A complex system also has some themes. Firstly, repetitive activity underlies the stability of the system along with feedback loops. Also, it follows a ‘S’ shaped curve. They mainly operate on the more vertical part of the ‘S’ which gives them their steady-states. For example, our weather is predominately a temperate climate with our winters generally colder than our summers. However sometimes the system can move towards either end of the curve. At one end, it becomes ‘weak’ and easily affected by other factors more than it usually would be. At the other end, the system can become overloaded and break down, giving rise to unexpected behaviour. Thus, sometimes complex systems do things which are very unlike them.

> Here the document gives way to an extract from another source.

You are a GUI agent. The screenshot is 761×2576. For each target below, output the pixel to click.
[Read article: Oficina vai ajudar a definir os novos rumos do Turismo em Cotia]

This also characterises people. Over time, we form assumptions of people’s behaviour but in times of stress they do ‘out of character’ things, like becoming unusually forceful, rigid or argumentative. When they are feeling ‘fragile’ they seem more easily overcome by daily occurrences. So, a complex system is simply something which has lots of variables and is not easy to predict precisely, although it has a steady state trend(s) and occasionally does something unexpected. Like our weather or us. Although I am not sure if this helps us understand people or is just another analogy.